You are understanding it correctly. If you want self-paced, you need to purchase the course. If you don't want to purchase the course, you need to take the timed assessment, 2 attempts. If you practice beforehand and know your guidelines, 3.5 hours should not cause a problem. If it does, brush up and take it again.


----------



## Cuteyr (Jun 13, 2014)

Thank you so much for your guidance..


----------



## BenCrocker (Sep 12, 2014)

Besides, I learned in ICD-10 and now have to backtrack to do my Certification exam in 9. Only difference I've seen is the codes not how to find them.
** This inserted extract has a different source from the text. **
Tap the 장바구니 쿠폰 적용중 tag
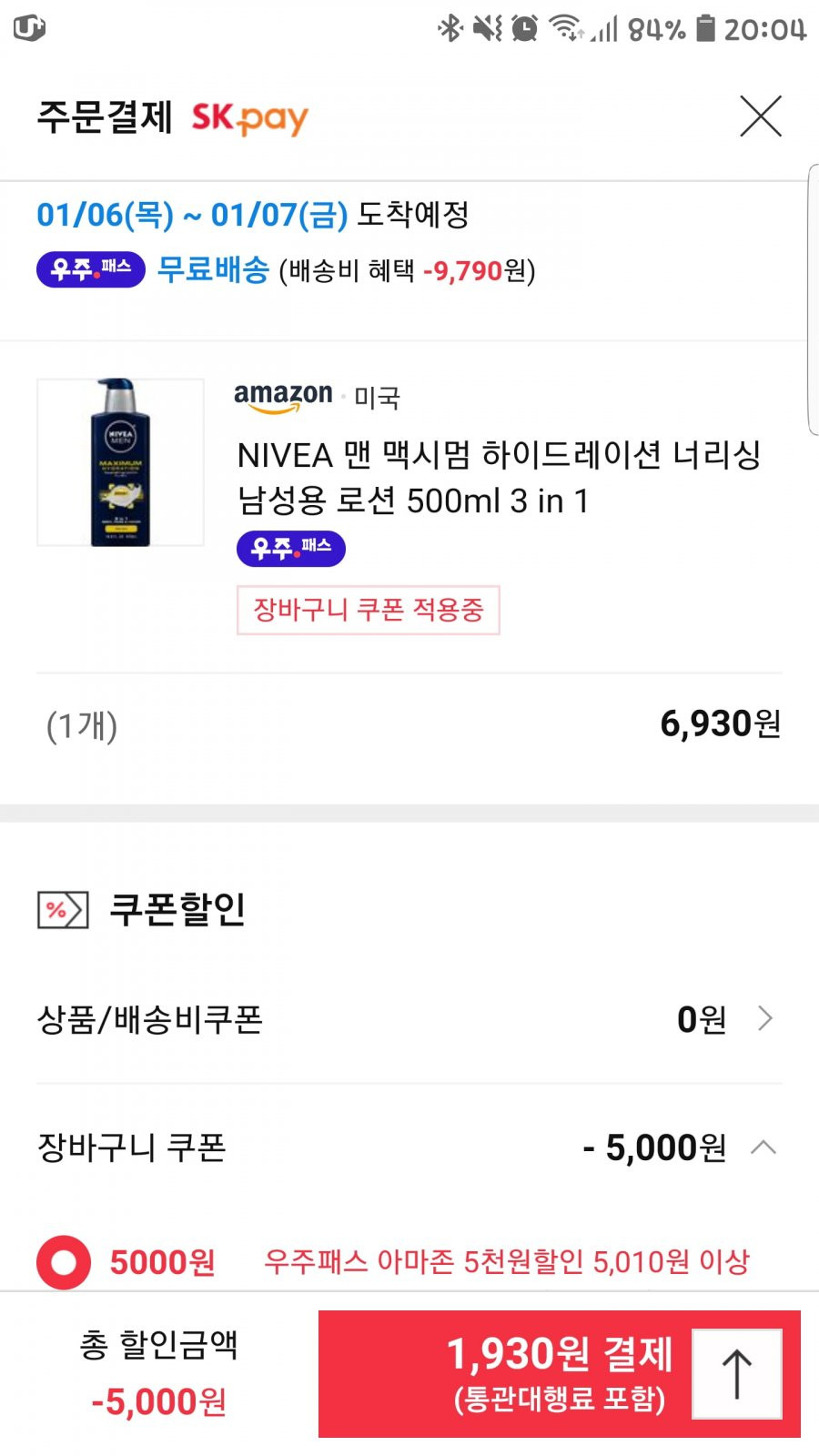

You should have no problems.


----------



## greene_sk@co.brown.wi.us (Sep 24, 2014)

*sandy Cpc*

I havent taken the icd 10 they have a workbook should I purchase it.  is the test hard.  what should I study.


----------



## tvaughn (Oct 2, 2014)

*Draft Book Needed*

So is the 2014 ICD-10 Draft book the only book needed when taking the assessment??


----------



## mitchellde (Oct 2, 2014)

Yes the ICD-10 CM 2014 or 2013 is all you need.  The exam is not hard IF you know your guidelines well.  If you have never fully paid attention to ICD-9 CM guidelines then you are probably not well prepared.  Most of the ICD-9CM guidelines were carried forward to ICD-10 CM.  You really need to read all the guidelines and be really familiar with the information. Also there are notes within the chapters that you must pay attention to for correct coding. The test will see if you really do pay attention to all directions and guidelines


----------